I did feel a little mean after saying those rude and unnecessary comments and felt that I needed to apologize, “Sorry, it’s just that I was so angry at all the mean things you said about me that I just couldn’t handle it anymore and I just… I just burst.”

“It’s okay,” She replies, “and besides, I have been really mean to you. Haven’t I?” I smile at her, reassuring her that I accept the apology that I think she was trying to say. I felt happy that I got to stick up for myself and it was really because of the support that I had gotten from my friends, family, and one of my teachers. I then smiled at her and walked away with Natalie.

“See… I told you you could do it! See, I am always right. You should trust my advice more often.” Natalie says to me, smiling, clearly proud of herself.

We go to the beach again after a few weeks. It was fun going there and me and my family were laughing, playing, and making jokes. I felt relieved that we were back to being a fa-... Not a complete family, but a good enough one. We were happy, and trying to recover from the tragedy that happened.
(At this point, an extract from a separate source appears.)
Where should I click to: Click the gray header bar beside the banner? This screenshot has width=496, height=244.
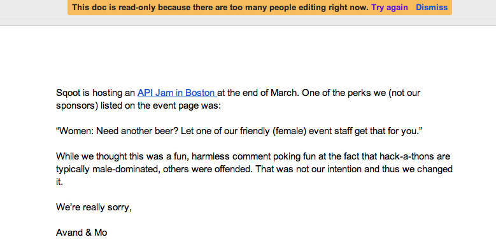pyautogui.click(x=33, y=10)
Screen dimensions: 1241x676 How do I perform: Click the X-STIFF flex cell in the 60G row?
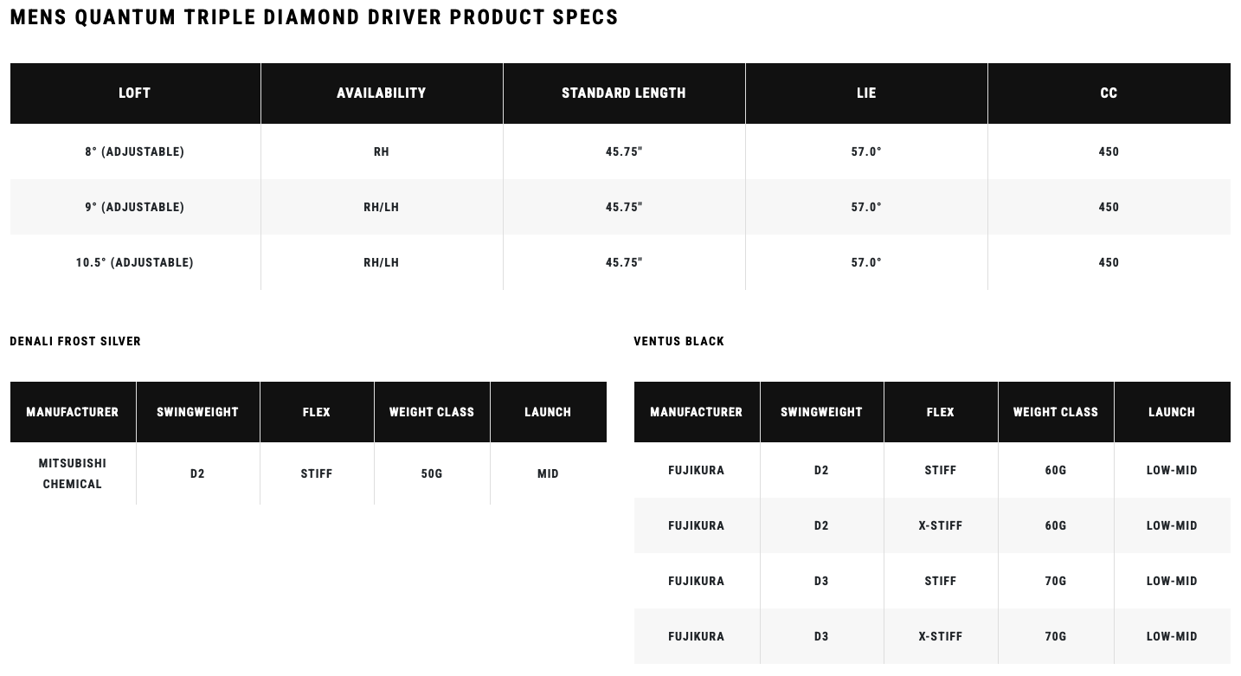[941, 525]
We would never be the same, but better than depressed. And for the first time after the Ayesha’s death, the sun was shining, the sky was clear and blue, and there wasn’t a gray cloud in sight. It felt good to be a not-complete family and just to be happy again.
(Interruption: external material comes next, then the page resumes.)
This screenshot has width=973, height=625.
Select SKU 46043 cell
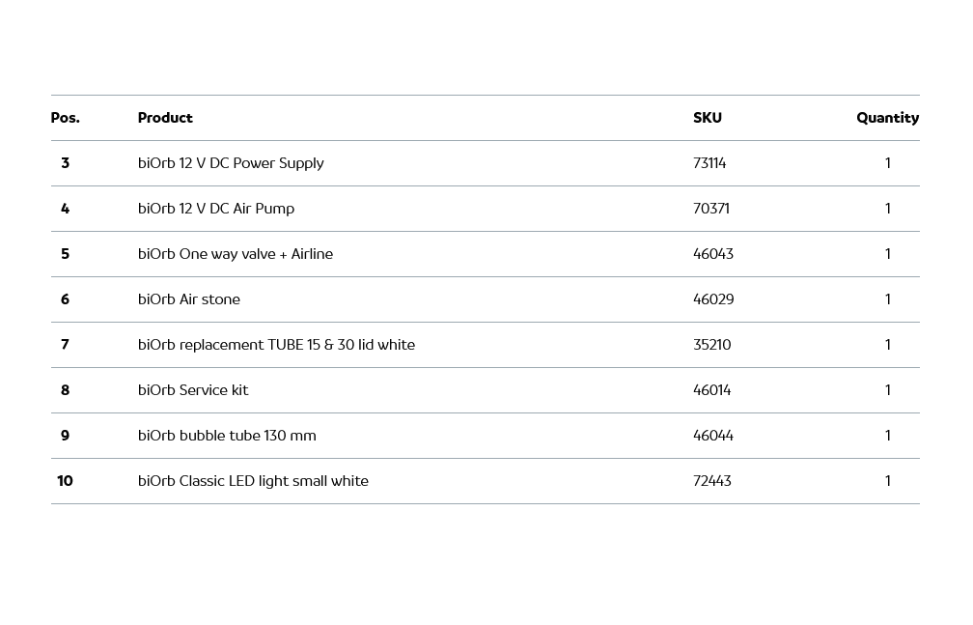coord(713,254)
There were other times, where I faced problems. Like the time I went to a “friend’s” house, and told her one of my biggest secrets that I’d possessed for a long time.

But that’s another story, for another time.


...THE END?


The author's comments:
When realizing that someone that you LOVE can go any minute, I thought of how grateful I am to have so many people in my life that care for me and are still here with me. Not many people are lucky enough to be able to have their family still with them. People who don't have someone where they can see them, don't worry, as long as they are in your heart, they are with you. Don't worry about people who hurt you either. It is usually because they have had a life experience that might have changed them too. I hope that anyone who has lost a loved one or someone they knew, (including me) will remember that it will always get better. With HOPE.